EXTRAIT DE PAGE:
══════

La jurisprudence francophone des Cours suprêmes


recherche avancée

30/03/2012 | FRANCE | N°11PA02025

France | France, Cour administrative d'appel de Paris, 7ème chambre, 30 mars 2012, 11PA02025


Vu la requête, enregistrée le 28 avril 2011, présentée pour Mme Manana B épouse A, demeurant chez M. C ..., par Me Lipietz ; Mme A demande à la Cour :

1°) d'annuler le jugement n° 1004334-1 en date du 23 décembre 2010 par lequel le Tribunal administratif de Melun a rejeté sa demande tendant à l'annulation de l'arrêté du 19 mars 2010 par lequel le préfet du Val-de-Marne lui a retiré son récépissé de demande de titre de séjour et lui a fait obligation de quitter le territoire français dans le délai d'un mois en fixant le pays dont elle a la nationalité comme pays de

destination ;

2°) d'annuler ledit arrêté ;

3°) d'enjoindre au préfet du V...

══════

ENREGISTREMENTS FOURNIS:
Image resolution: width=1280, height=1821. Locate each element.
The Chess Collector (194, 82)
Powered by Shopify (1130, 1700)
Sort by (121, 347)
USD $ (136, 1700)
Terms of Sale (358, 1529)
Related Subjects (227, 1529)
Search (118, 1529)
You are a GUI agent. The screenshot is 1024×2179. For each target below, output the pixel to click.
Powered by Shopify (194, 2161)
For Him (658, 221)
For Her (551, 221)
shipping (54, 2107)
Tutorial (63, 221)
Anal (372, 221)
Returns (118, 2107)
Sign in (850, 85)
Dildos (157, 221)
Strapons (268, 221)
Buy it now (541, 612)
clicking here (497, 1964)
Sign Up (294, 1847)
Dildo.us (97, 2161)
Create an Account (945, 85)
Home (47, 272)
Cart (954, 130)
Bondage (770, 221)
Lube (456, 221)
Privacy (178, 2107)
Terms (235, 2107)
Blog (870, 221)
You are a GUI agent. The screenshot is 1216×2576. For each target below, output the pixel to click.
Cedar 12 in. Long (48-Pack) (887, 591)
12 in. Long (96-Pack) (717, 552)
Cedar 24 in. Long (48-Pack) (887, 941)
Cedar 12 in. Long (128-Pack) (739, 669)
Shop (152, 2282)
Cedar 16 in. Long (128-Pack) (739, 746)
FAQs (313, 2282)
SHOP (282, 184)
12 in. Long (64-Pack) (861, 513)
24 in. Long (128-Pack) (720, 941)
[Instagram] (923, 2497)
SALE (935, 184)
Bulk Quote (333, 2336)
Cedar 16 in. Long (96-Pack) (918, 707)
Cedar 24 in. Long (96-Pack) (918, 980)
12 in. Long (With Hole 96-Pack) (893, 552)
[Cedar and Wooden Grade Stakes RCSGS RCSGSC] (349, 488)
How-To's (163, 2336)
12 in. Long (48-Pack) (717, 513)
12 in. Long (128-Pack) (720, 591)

══════

VOS TÂCHES:
1: D'après l'extrait de page, quelle juridiction a rendu le jugement du 23 décembre 2010 dont Mme A demande l'annulation ?
2: Filtrez les enregistrements pour ne garder que les lignes contenant la chaîne « output », en respectant la casse.
L'extrait de page et les enregistrements constituent deux ensembles indépendants.

RÉSULTATS PAR TÂCHE:
1: Le Tribunal administratif de Melun.

2:
You are a GUI agent. The screenshot is 1024×2179. For each target below, output the pixel to click.
You are a GUI agent. The screenshot is 1216×2576. For each target below, output the pixel to click.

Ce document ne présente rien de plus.